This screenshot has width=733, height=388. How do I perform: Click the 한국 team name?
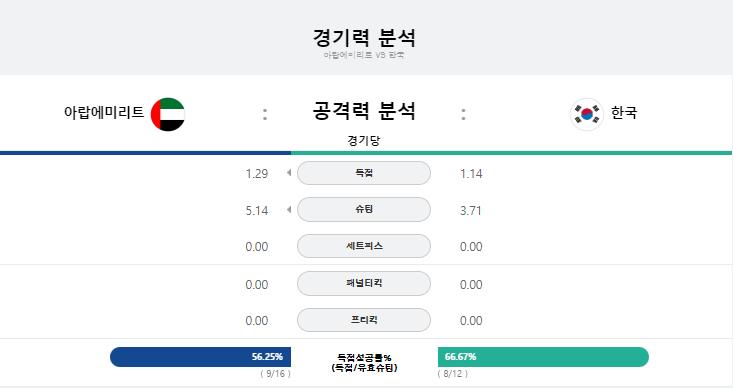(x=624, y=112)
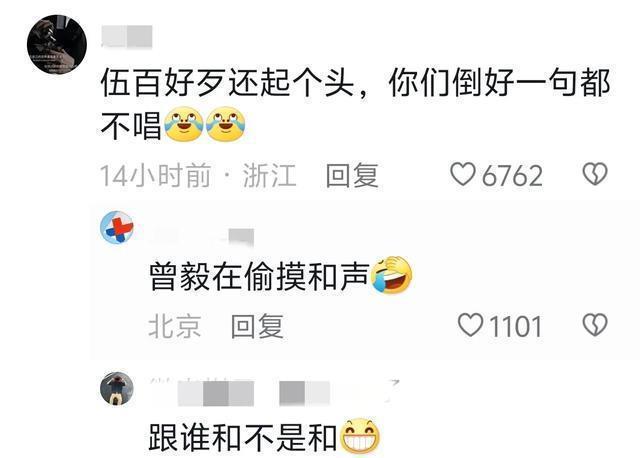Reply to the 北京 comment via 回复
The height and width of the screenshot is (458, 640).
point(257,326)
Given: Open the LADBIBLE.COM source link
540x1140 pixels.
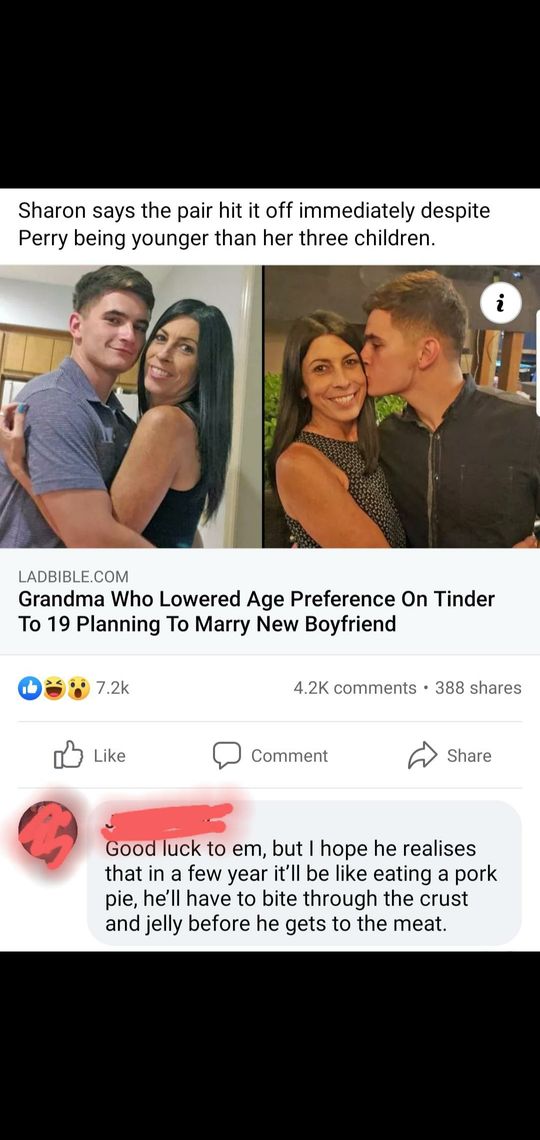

•••••

The whole listing, minus its images, should be repeated exactly.

* [Output for this task]:
This screenshot has width=733, height=388. How do I perform: Click the 한국 team name?
(x=624, y=112)
Reply to the 北京 comment via 回复
The height and width of the screenshot is (458, 640).
point(257,326)
Given: Open the LADBIBLE.COM source link
540x1140 pixels.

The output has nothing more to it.